Articles

Instituée par l’OMS il y a 35 ans, la Journée mondiale de lutte contre le Sida est à la fois une journée d’hommage aux personnes vivant aujourd’hui avec le VIH et celles que le virus a emportées, ainsi qu’un moment de prévention et de sensibilisation sur l’épidémie.

Visuel pour la journée mondiale de lutte contre VIH-Sida 2023

L’Onusida estime à 1,3 million le nombre de nouvelles infections au VIH en 2022, portant le nombre de personnes vivant avec le VIH à 39 millions. Le VIH c’est aussi 630 000 décès en 2022. Au-delà de l’aspect crucial du dépistage, la question de l’accès aux traitements est centrale dans la lutte contre le VIH dans le monde.

En France, les données nationales 2022 sont encore en consolidation. On sait déjà que le dépistage est en hausse mais toujours pas revenu au niveau d’avant la crise sanitaire liée au Covid et que les délais entre les infections et leur diagnostic continuent d’être bien trop longs.

En France et dans le monde, les combats à mener face à cette pandémie sont donc encore nombreux. Cette année, l’OMS place la journée sous le mot d’ordre de confier « le leadership aux communautés ». Donner les moyens d’agir aux structures qui connaissent le mieux leurs communautés est un levier fort de démocratie sanitaire.
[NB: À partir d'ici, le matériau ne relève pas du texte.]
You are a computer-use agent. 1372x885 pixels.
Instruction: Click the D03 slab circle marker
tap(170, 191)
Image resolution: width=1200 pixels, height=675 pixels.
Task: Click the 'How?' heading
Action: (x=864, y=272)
En France cela concerne autant des collaborations régionales regroupant des acteurs divers autour des services de l’État que le soutien aux associations communautaires engagées dans la santé.

Les données épidémiologiques permettent de distinguer des populations prioritaires dans la lutte contre le VIH. Des approches communautaires et adaptées à la réalité des vies de ces publics est donc indispensables. En effet, les moteurs les plus forts de l’épidémie sont les difficultés d’accès à la santé, les discriminations et des conditions matérielles défavorables. Les fréquentes remises en question des aides de santé pour les personnes exilées ou précaires (telles que l’AME– Aide Médicale d’État) sont une hérésie en termes de santé publique. Lutter contre le VIH c’est aussi garantir un accès digne aux soins et à la prévention à tout le monde.

Les personnes LGBTI+ ont une histoire intime avec l’épidémie de VIH. Elles ont payé un tribut terriblement lourd par les nombreux décès qui ont décimé leurs communautés. Le 1er décembre est aussi une journée pour la mémoire des “années Sida” et leurs conséquences encore bien palpables dans les vies individuelles et collectives des personnes LGBTI+.

Aujourd’hui encore, les hommes ayant des relations sexuelles avec d’autres hommes sont surreprésentés dans les diagnostics de nouvelles infections. L’homophobie, toujours bien présente, et les conséquences d’années de vie dans une société moins acceptante qu’aujourd’hui font les terreaux de l’épidémie. De même, face au VIH, les personnes transgenres sont vulnérabilisées par la précarité, les violences et le manque d’accès aux droits.

Dans les Centres et associations LGBTI+, les actions de prévention et de promotion de la santé sont donc toujours réfléchies dans un accompagnement global des personnes. Faire avancer les droits humains, lutter pour davantage de respect dans la société,  améliorer la santé mentale, aider à améliorer les conditions matérielles… tout cela lutte aussi contre l’épidémie de VIH.

Découvert en 1983, le virus du Sida pourrait maintenant être éradiqué. Nous disposons de tous les outils nécessaires : modes de dépistage variés, matériels et stratégie de réduction des risques, connaissances scientifiques et suivis épidémiologiques, militant·e·s et professionnel·le·s organisé·e·s. Le dernier levier nécessaire est la volonté politique, locale, nationale et internationale.

La fin de l’épidémie est à portée de main. Aux côtés de leurs partenaires, les centres et associations de la Fédération LGBTI+ resteront engagés tant qu’il le faudra.

En cette journée mondiale de lutte contre le VIH/Sida, la Fédération LGBTI+ diffuse le long de la semaine les outils de prévention en santé.